ARTISTA: William Cobbing
TITOLO: proiezione dei video ‘Excavation’ e ‘The Kiss’
A CURA DI: Rita Selvaggio
DOVE: Image Furini Arte Contemporanea, Via Cavour 6 – Arezzo (I)
DATE: dal 19 Aprile al 3 Maggio 2008
INFO: www.imageart.it; info@imageart.it; ph. +39 (0) 575 299678
Prosegue la rassegna di video a cura di Rita Selvaggio presentata da Image Furini Arte Contemporanea con la proiezione di ‘Excavation’ (2004) e ‘The Kiss’ (2004) dell’artista britannico William Cobbing (Londra, 1974). Di Cobbing si è di recente conclusa la doppia personale ‘Gradiva Project’ al Freud Museum (Londra) e al Camden Arts Centre (Londra).
I due video rientrano nel progetto di ricerca costante e multiforme di Cobbing attorno all’idea di osmosi fra individuo e ambiente, un’integrazione pseudo-corporale fra anonime figure asessuate e il contesto a cui appartengono, costituendo una sorta di protesi fra le une e l’altro. Paradossalmente Cobbing tende a superare ‘fisicamente’ le barriere ‘psicologiche’ che dividono e classificano gerarchicamente individui e oggetti e individui fra loro, focalizzando l’attenzione su quella fase di transizione da forma a informe, che porta poi al ricomporsi di una nuova e diversa figura.
William Cobbing:
In everyday life we build psychological barriers for ourselves, we subdivide object and people according to a specific hierarchy. This way of thinking is sometime rather static; I am more interested in the transition between form and formlessness. In my work I want to address the idea of entropy, the idea that things assume a temporary form before decomposing once again. Form has something fluid: nothing stays the way it is, everything becomes dissolved and the dispersed.
(Intervista a William Cobbing, Netwerk, 11 novembre 2006)
In ‘Excavation’ la figura principale, e unica per tutta la durata del video, scolpisce con martello e piccone la propria testa, costituita da cemento e pietra. Si tratta di un’azione ripetuta e quasi ossessiva, in quanto lo stesso protagonista agisce perpetrando continuamente lo stesso gesto, modificando lentamente la forma della sua testa senza un’evidente aspettativa o cognizione precisa dell’azione stessa.
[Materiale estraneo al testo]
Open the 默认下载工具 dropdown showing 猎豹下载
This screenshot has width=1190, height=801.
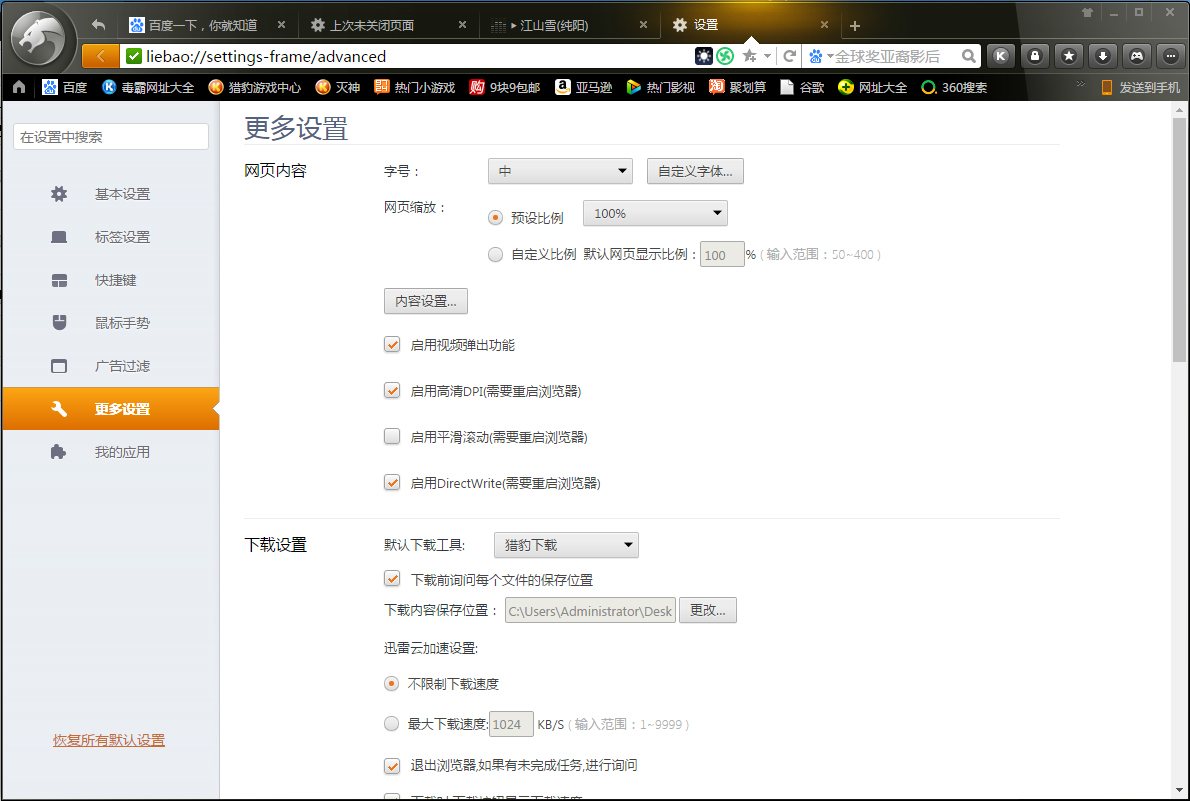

In ‘The Kiss’ invece le figure sono due e sono immerse in un appassionato bacio. La sensazione che prevale nella scena però non è la passione, infatti il volto e tutta la testa dei personaggi sono costituiti da morbida creta fresca. Quest’ultima durante il gesto del bacio si modella producendo un effetto di liquida quanto appiccicosa unione fra le due teste, un continuo modificarsi dei volti ormai informi che si perdono l’uno nell’altro creando un tutto unico, servendosi anche delle mani dei due attori, completamente impastate nella materia.
I due lavori sottolineano quindi alcune idee sempre presenti nei lavori di Cobbing: il superamento di limiti statici, la continuità, lo scomporsi e il ricomporsi della materia, la forma e l’informe. Essi stimolano l’occhio e la mente dello spettatore alla ricerca di un esito compiuto, che qui però rimane volutamente in secondo piano. Suggeriscono un’idea di percorso a cui non è assegnata una mèta, ma che si afferma in quanto processo in divenire.